#### WHAT THIS TASK INVOLVES:
Reproduce the lines below exactly. Begin with the first, end with the line containing "Pick the mint green swatch between 1 and 2", and leave out the pictures.

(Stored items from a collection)
BEGIN
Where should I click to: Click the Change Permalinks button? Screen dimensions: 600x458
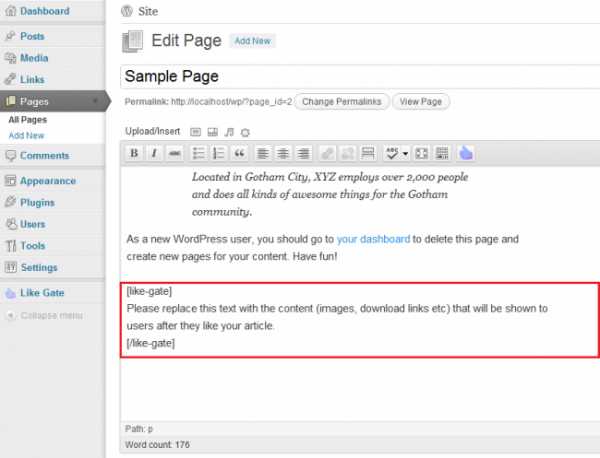click(342, 102)
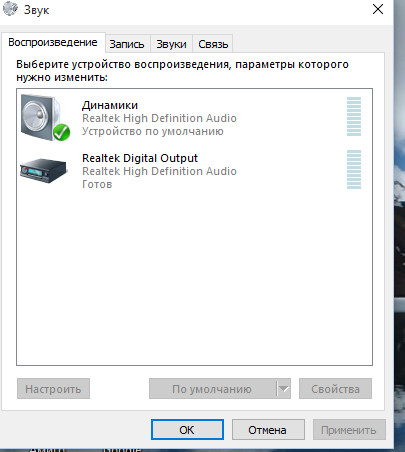Image resolution: width=405 pixels, height=452 pixels.
Task: Open the Звуки tab
Action: (x=171, y=44)
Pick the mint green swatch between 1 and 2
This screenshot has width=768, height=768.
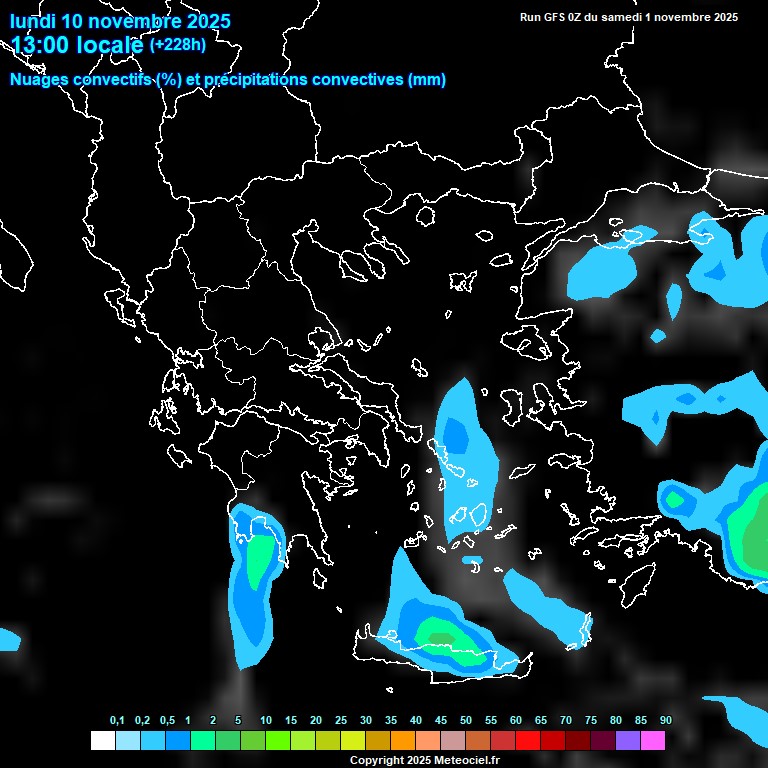coord(202,741)
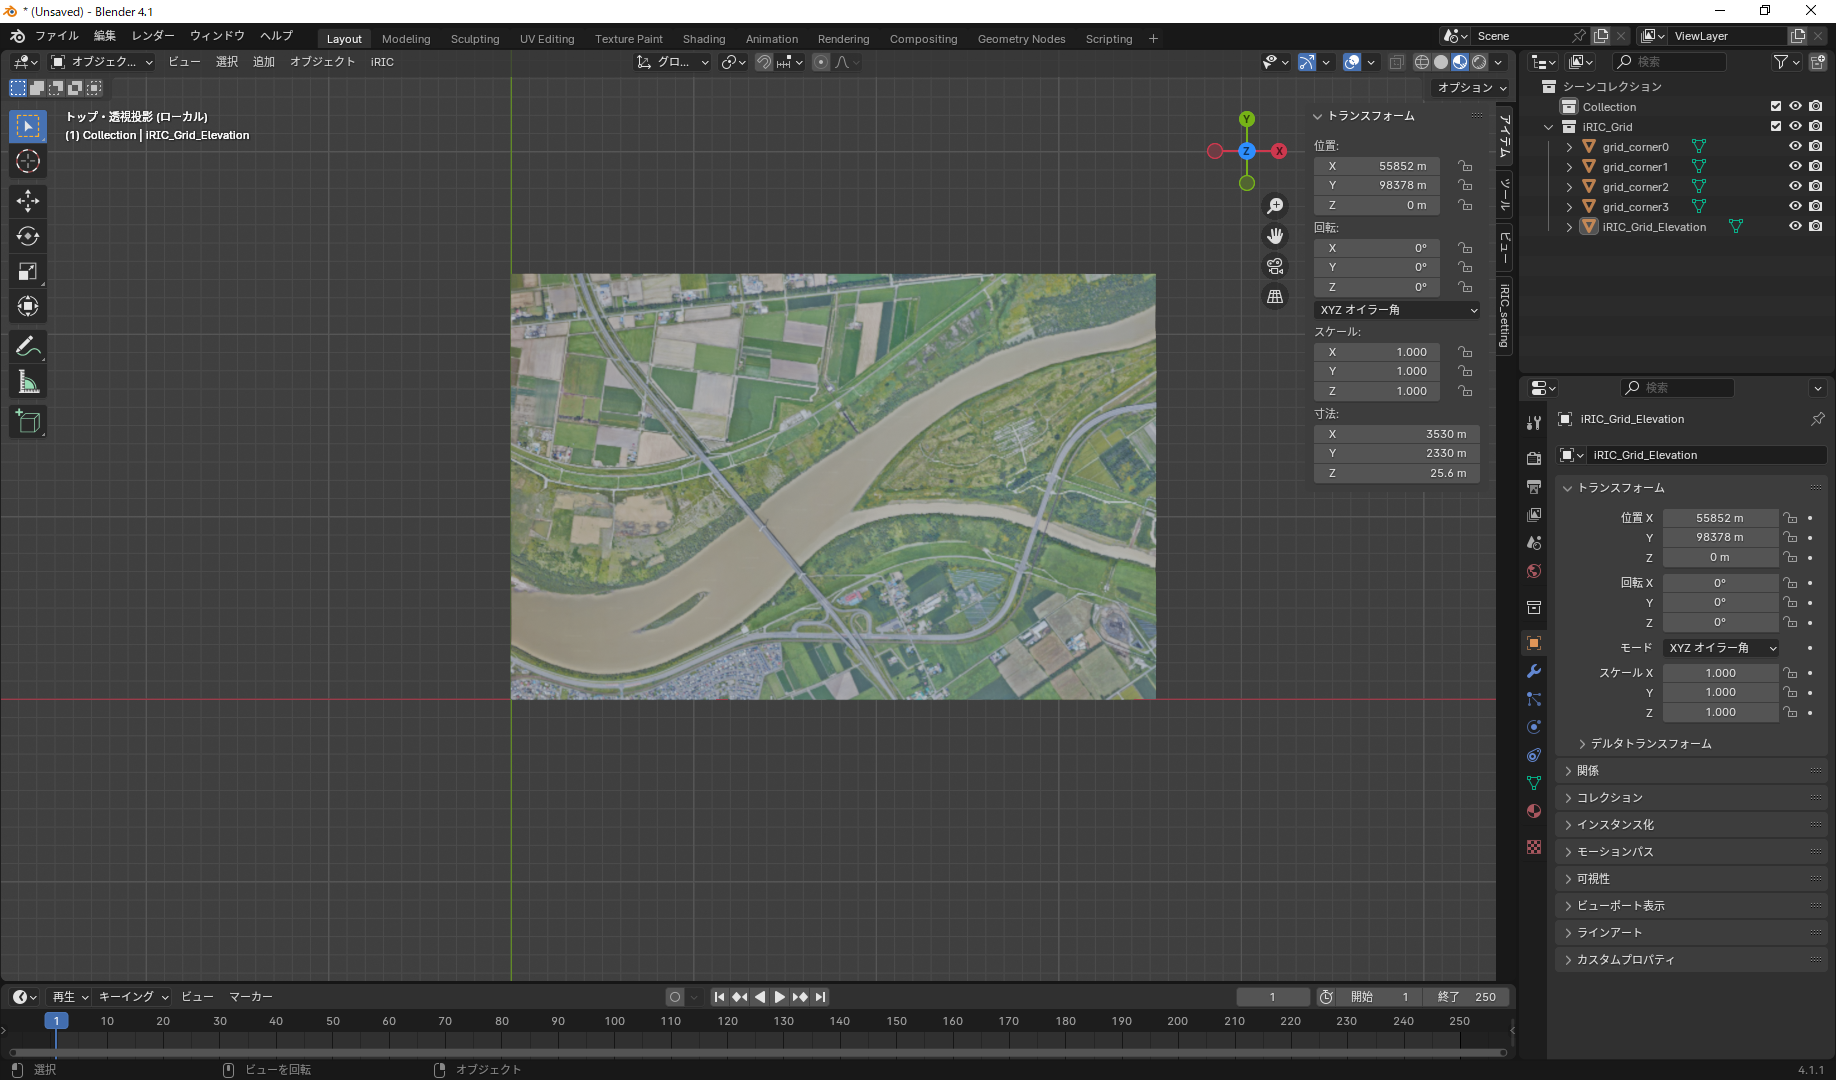Select the Scale tool
This screenshot has height=1080, width=1836.
coord(28,272)
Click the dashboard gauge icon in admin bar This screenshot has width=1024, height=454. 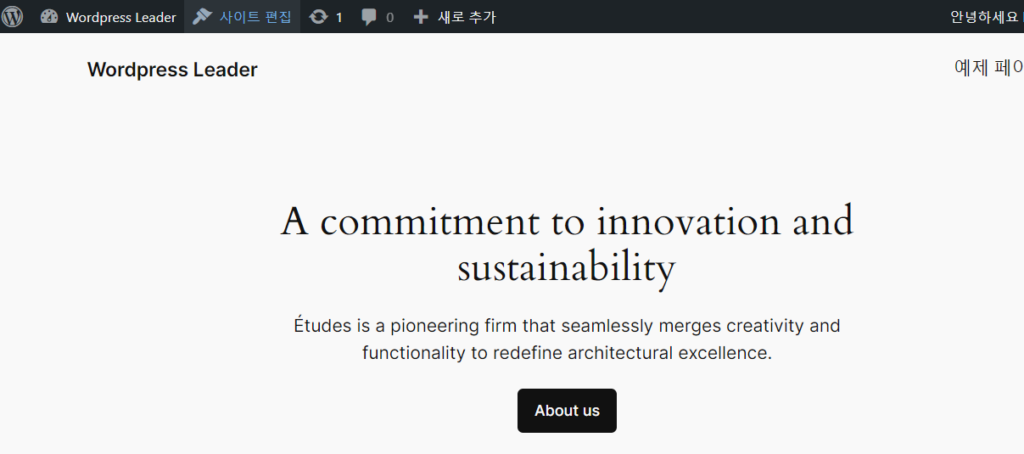pyautogui.click(x=49, y=17)
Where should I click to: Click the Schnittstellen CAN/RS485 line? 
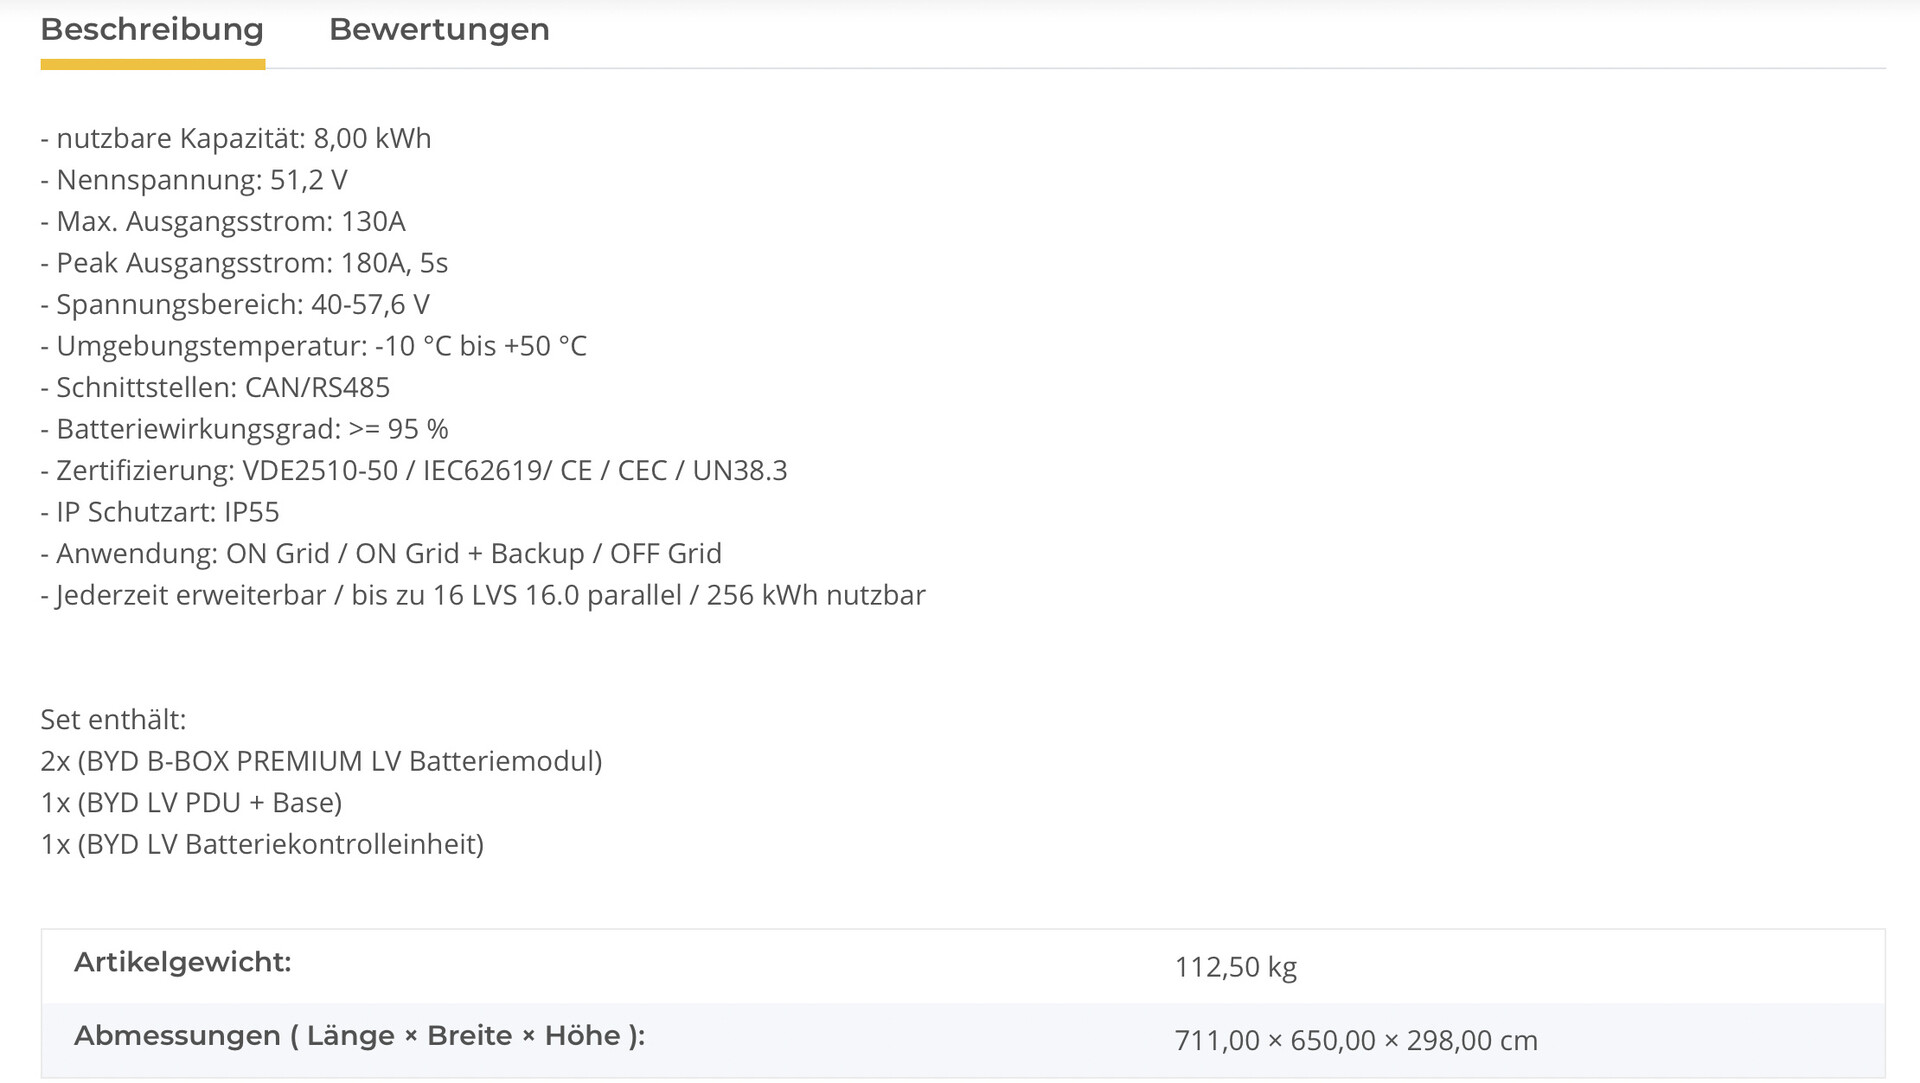click(215, 387)
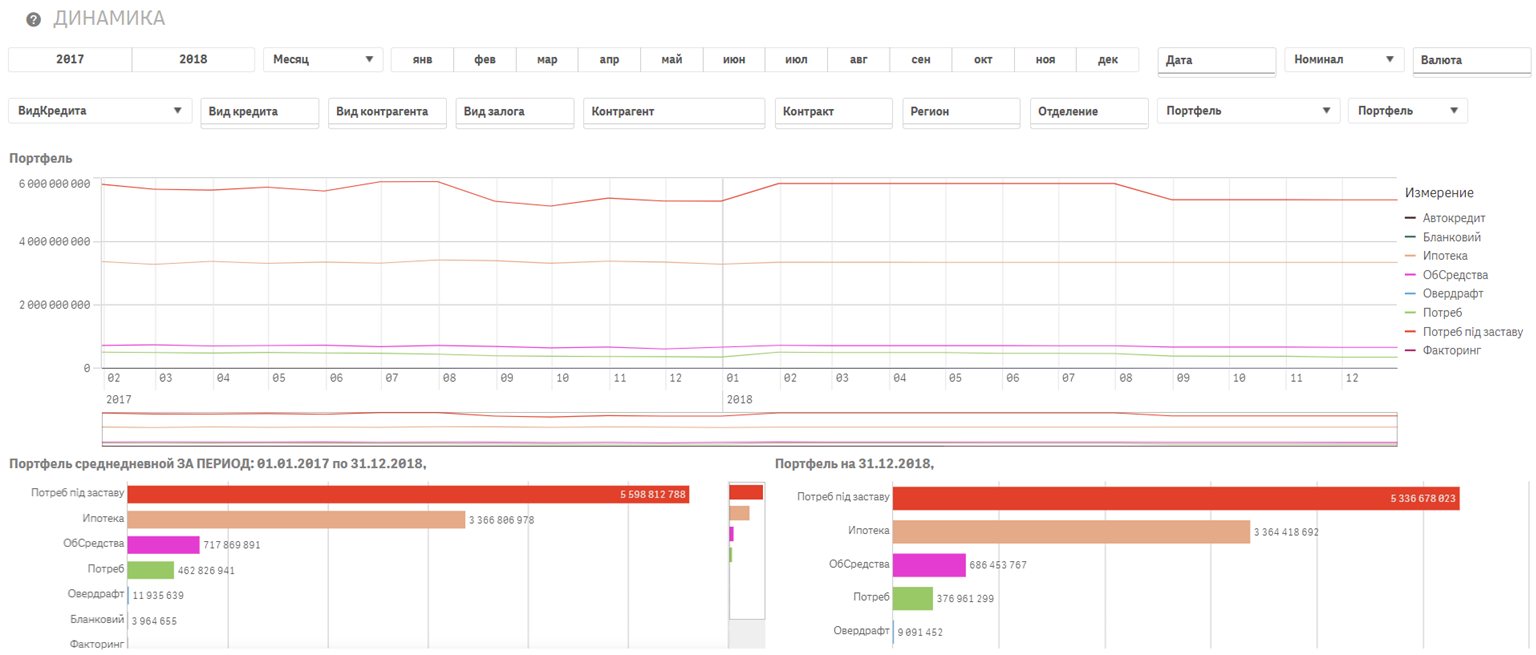Viewport: 1536px width, 655px height.
Task: Click the help question mark icon
Action: tap(34, 20)
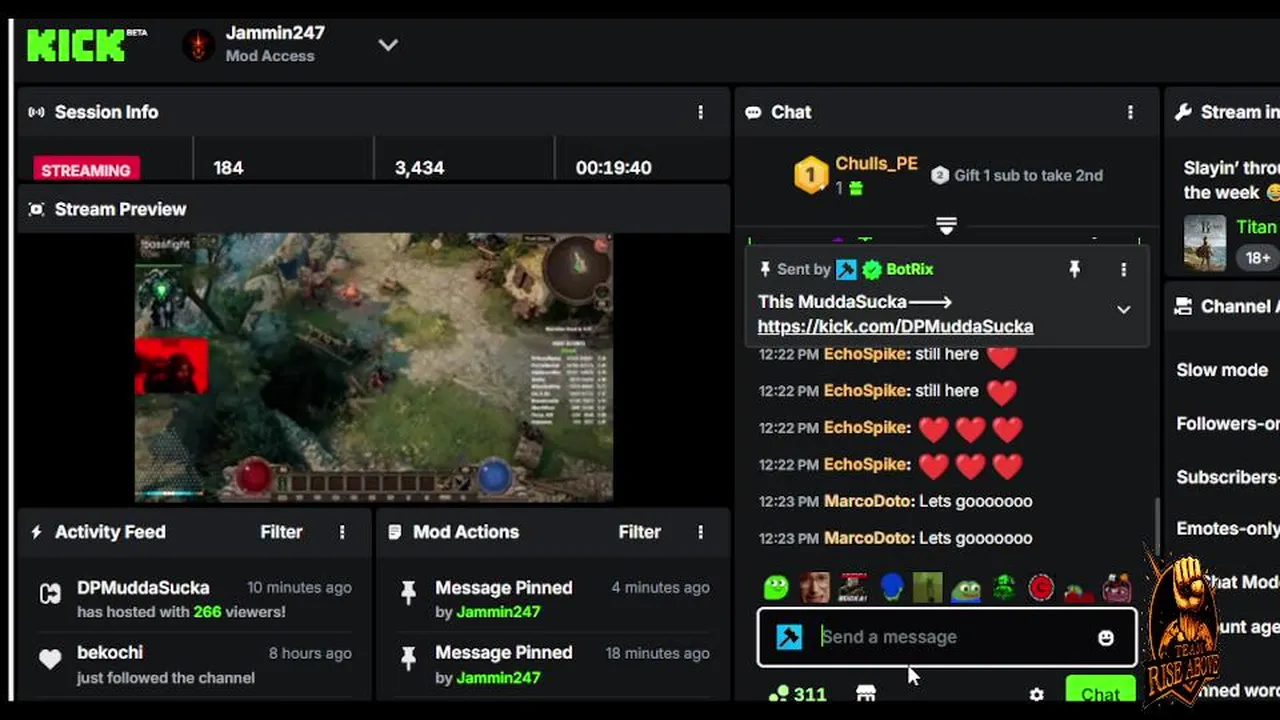Open the emoji picker in message box
Image resolution: width=1280 pixels, height=720 pixels.
[1105, 637]
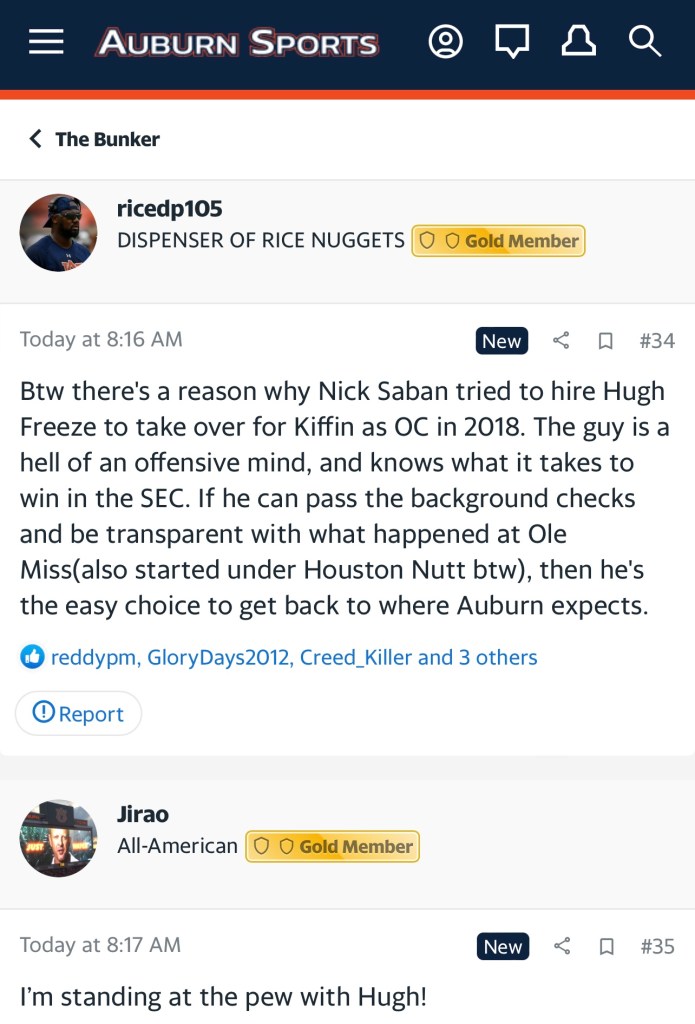Viewport: 695px width, 1024px height.
Task: Open the alerts bell icon
Action: 579,42
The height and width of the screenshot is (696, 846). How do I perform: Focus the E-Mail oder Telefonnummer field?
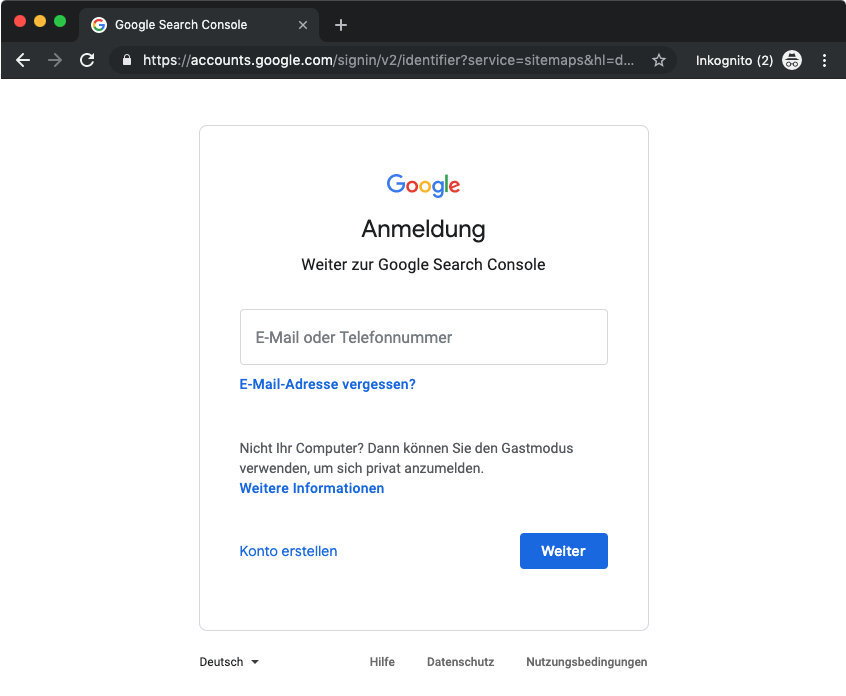tap(423, 337)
END
#### YOUR SOLUTION:
Where should I click to: Click the Change Permalinks button? Screen dimensions: 600x458
click(342, 102)
Image resolution: width=405 pixels, height=452 pixels.
Task: Open the Звуки tab
Action: (x=171, y=44)
Pick the mint green swatch between 1 and 2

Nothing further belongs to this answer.